Copy out the material below word for word, leaving out the pictures.

(PROVIDED RECORDS):
——
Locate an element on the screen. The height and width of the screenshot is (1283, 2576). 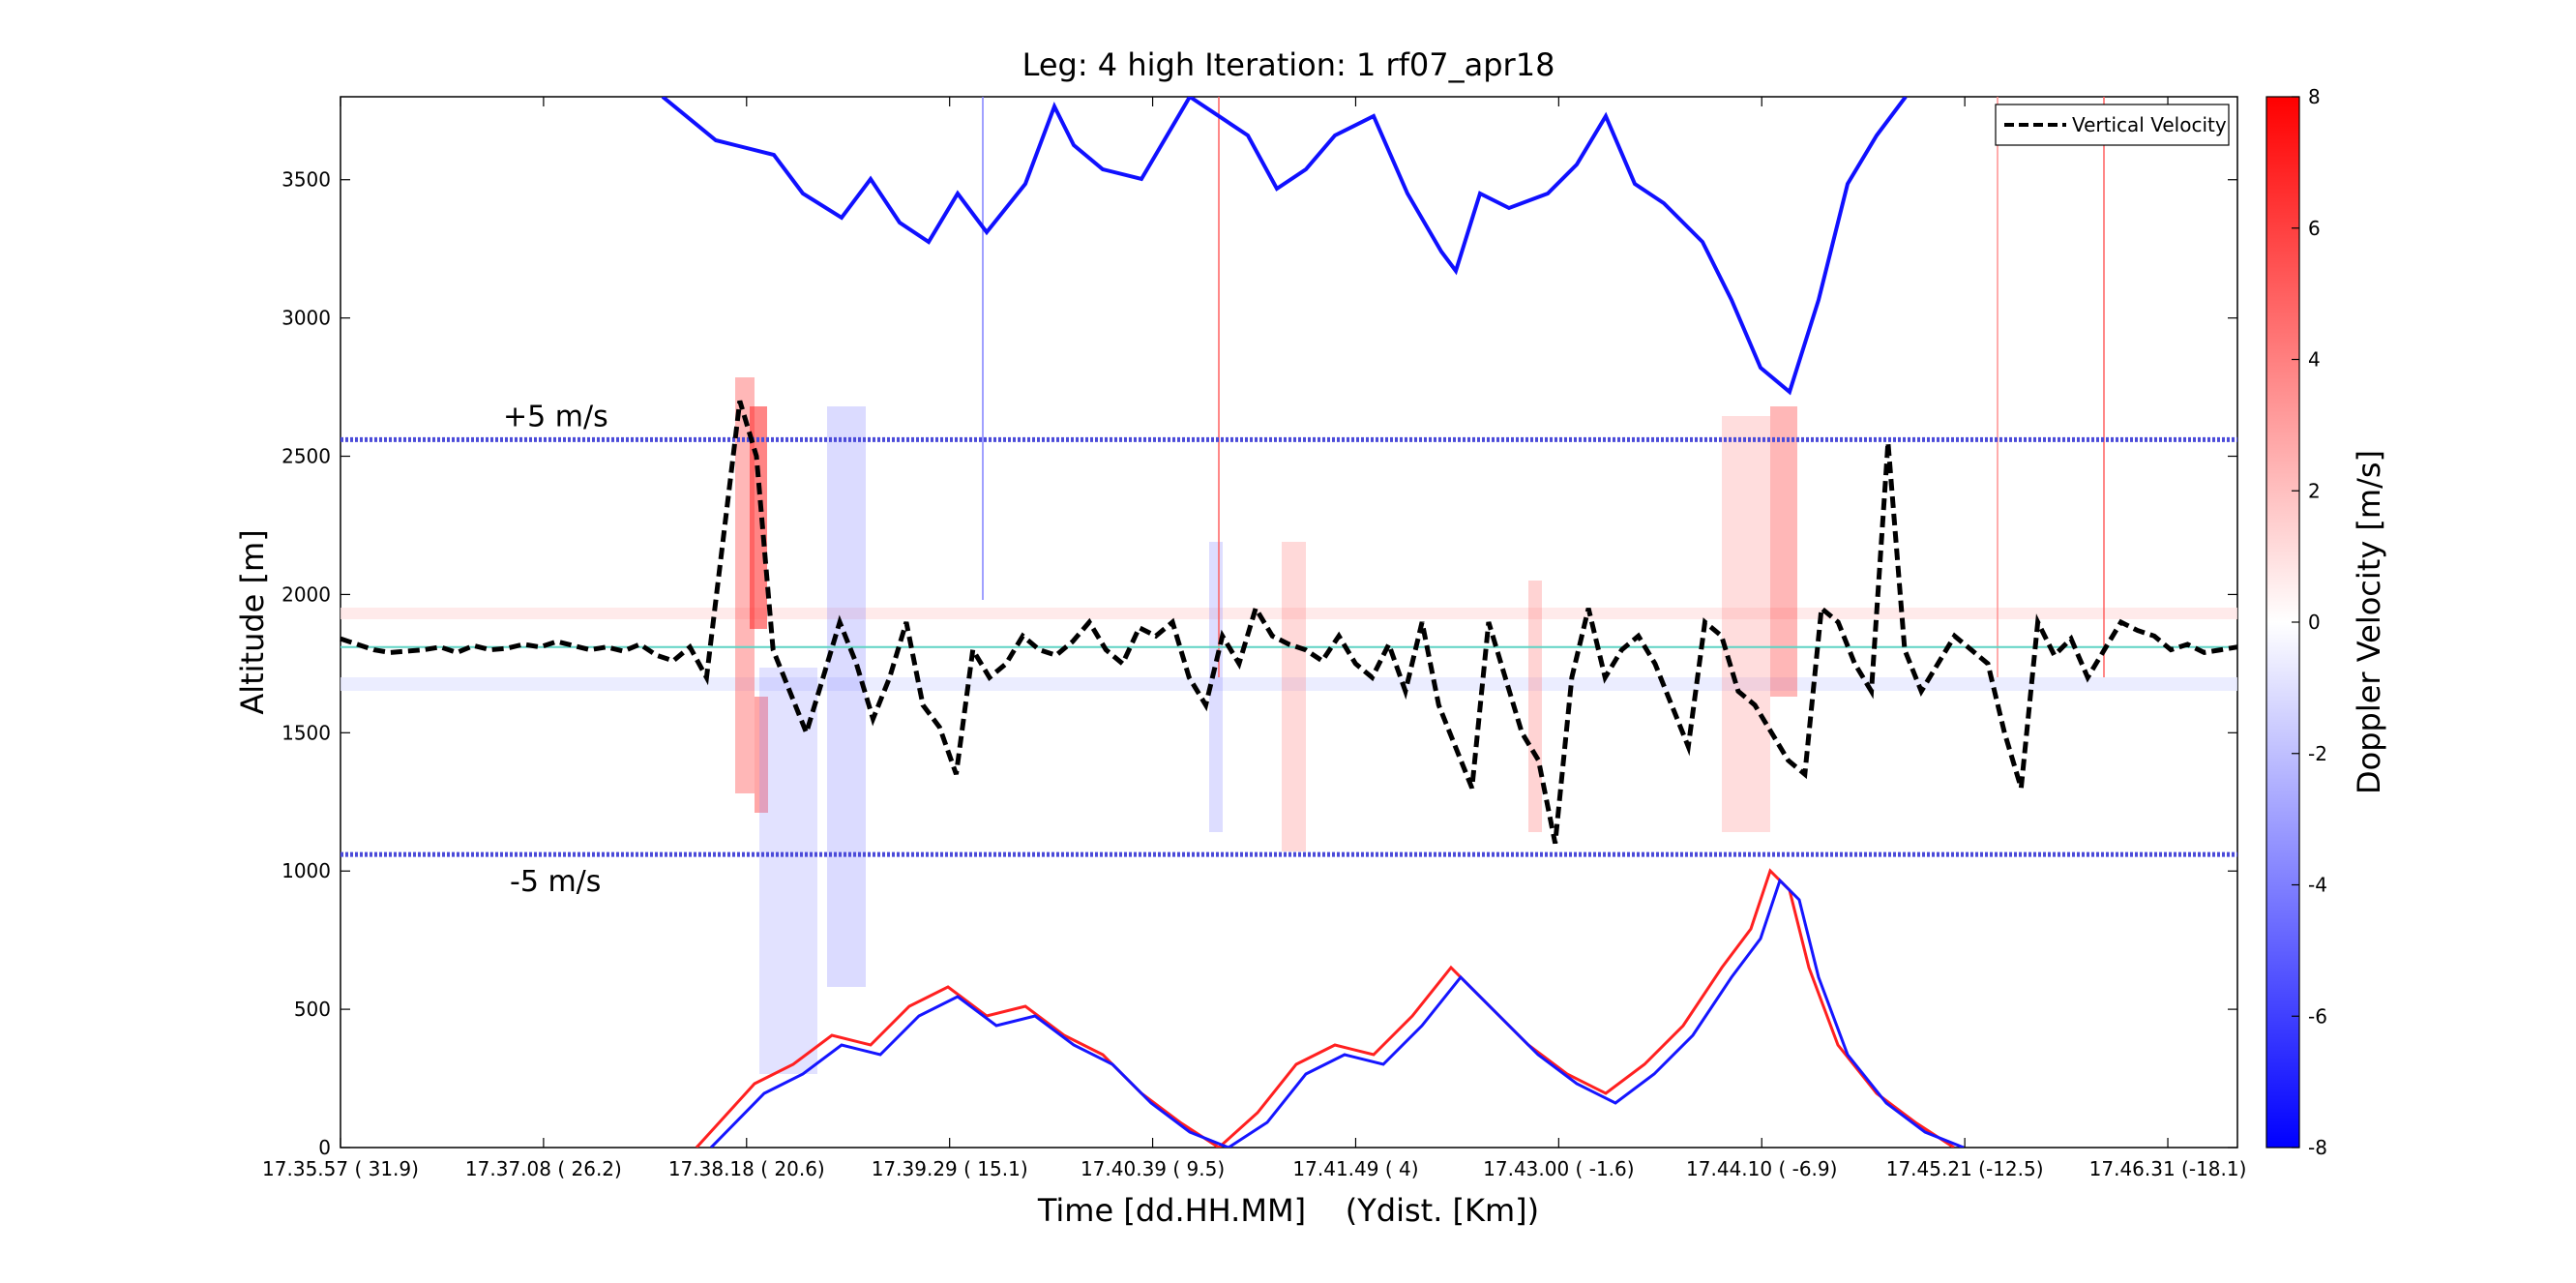
plus-5-annotation: +5 m/s is located at coordinates (556, 416).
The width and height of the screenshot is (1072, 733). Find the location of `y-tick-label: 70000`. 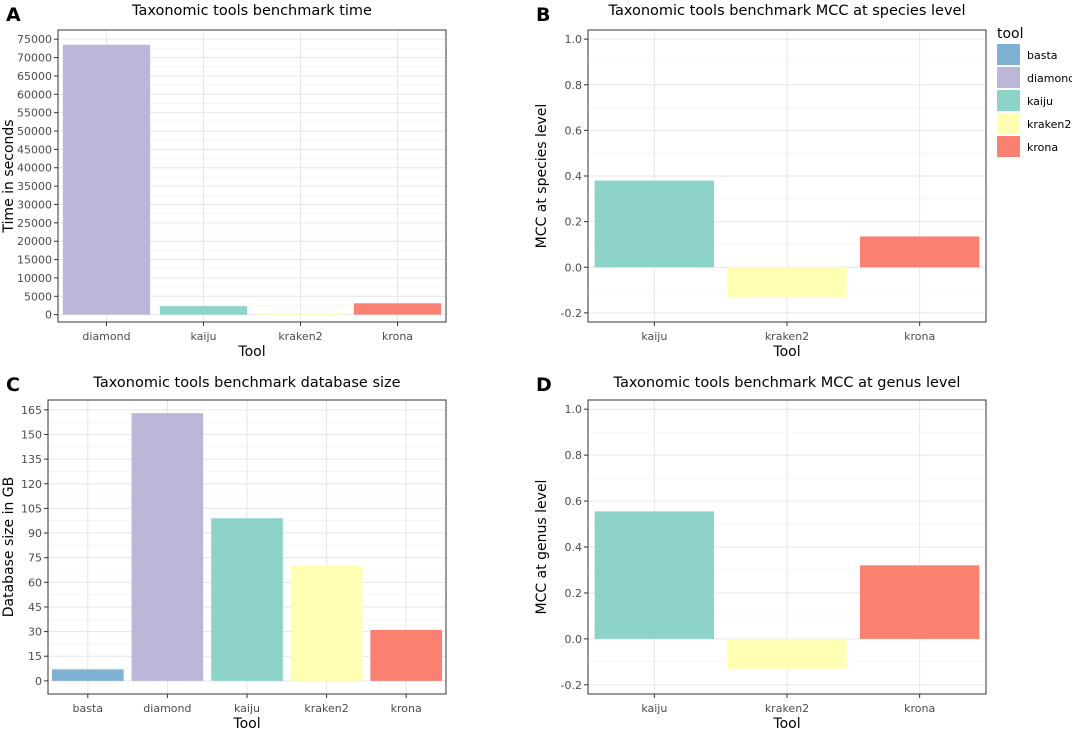

y-tick-label: 70000 is located at coordinates (34, 58).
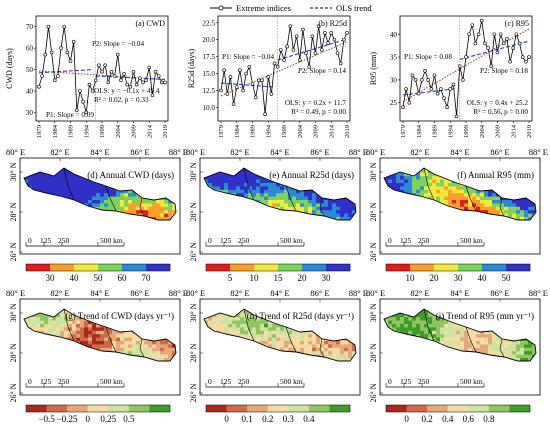  I want to click on colorbar-segment, so click(470, 268).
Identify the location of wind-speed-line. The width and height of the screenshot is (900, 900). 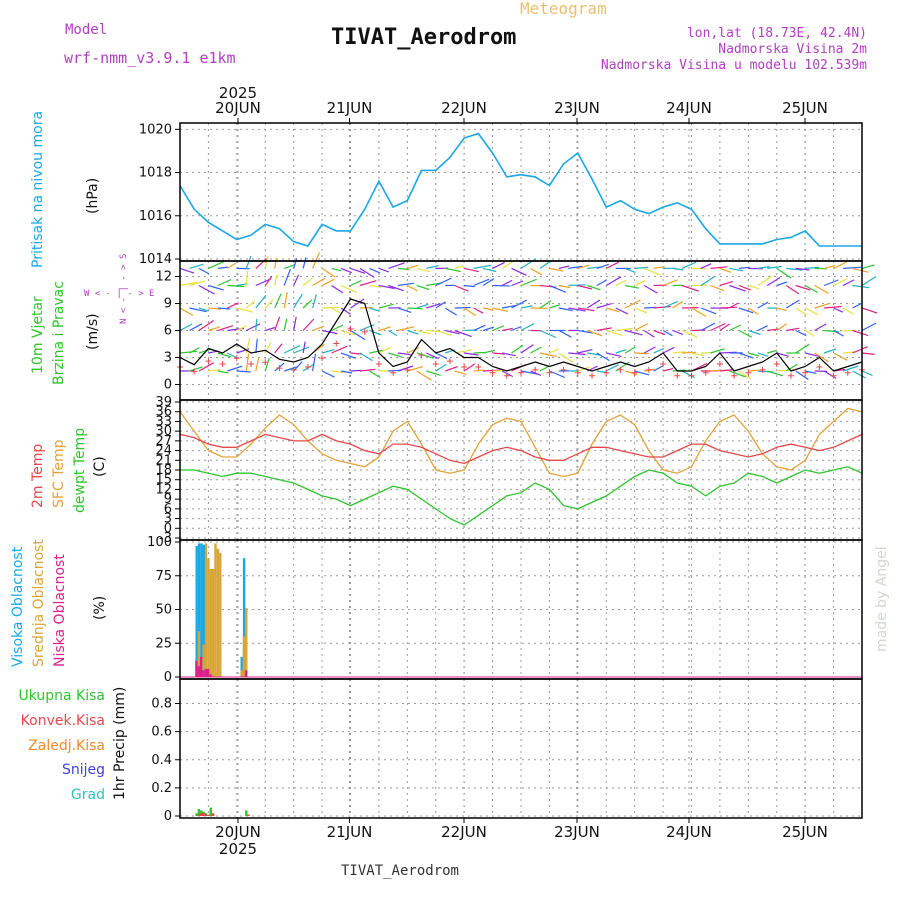
(521, 335).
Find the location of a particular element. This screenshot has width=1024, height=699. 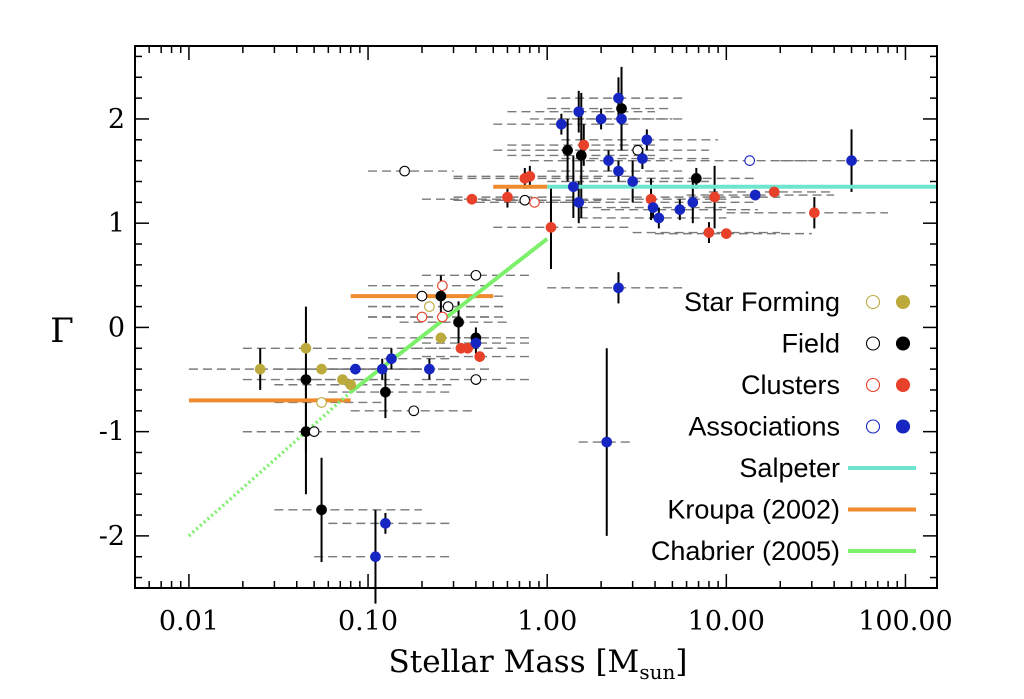

x-tick-label: 10.00 is located at coordinates (726, 622).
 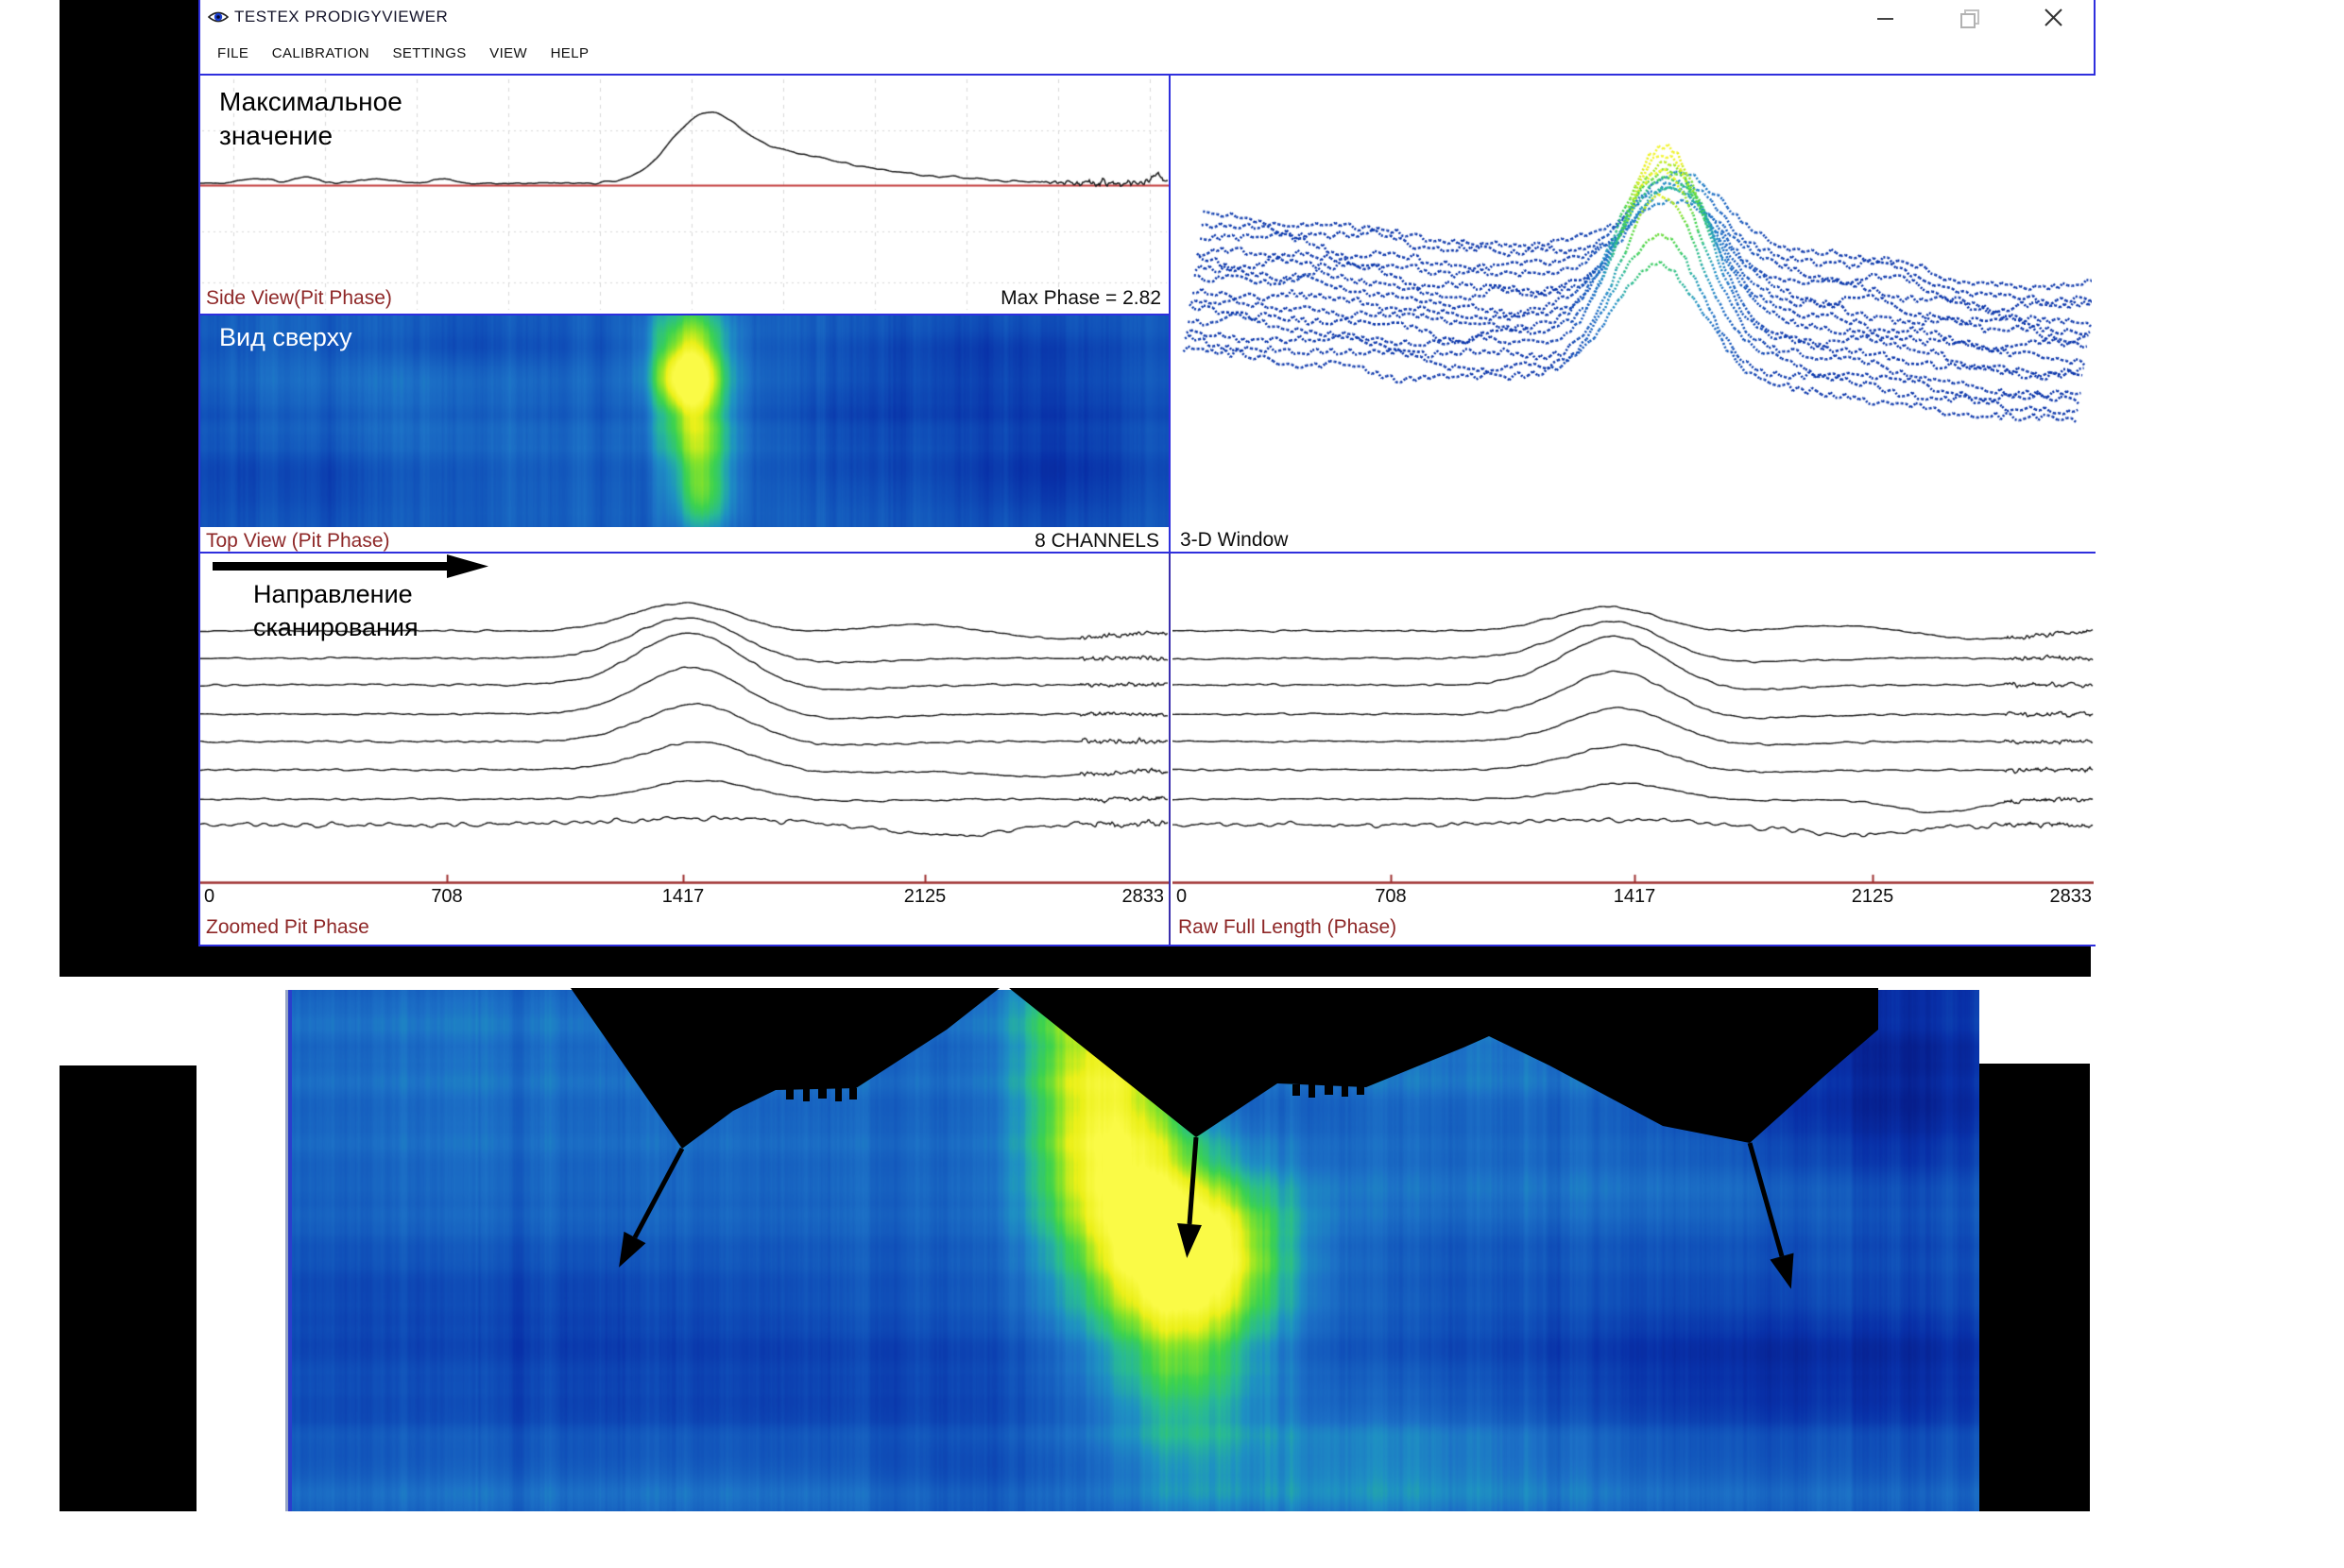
——
(RESULT OF THE TASK):
Locate an element on the screen. The height and width of the screenshot is (1283, 2576). 
plus-5-annotation: +5 m/s is located at coordinates (556, 416).
The width and height of the screenshot is (1072, 733). Find the location of `y-tick-label: 70000`. 

y-tick-label: 70000 is located at coordinates (34, 58).
  I want to click on colorbar-segment, so click(470, 268).
Identify the location of wind-speed-line. The width and height of the screenshot is (900, 900). 
(521, 335).
Find the location of a particular element. This screenshot has width=1024, height=699. 

x-tick-label: 10.00 is located at coordinates (726, 622).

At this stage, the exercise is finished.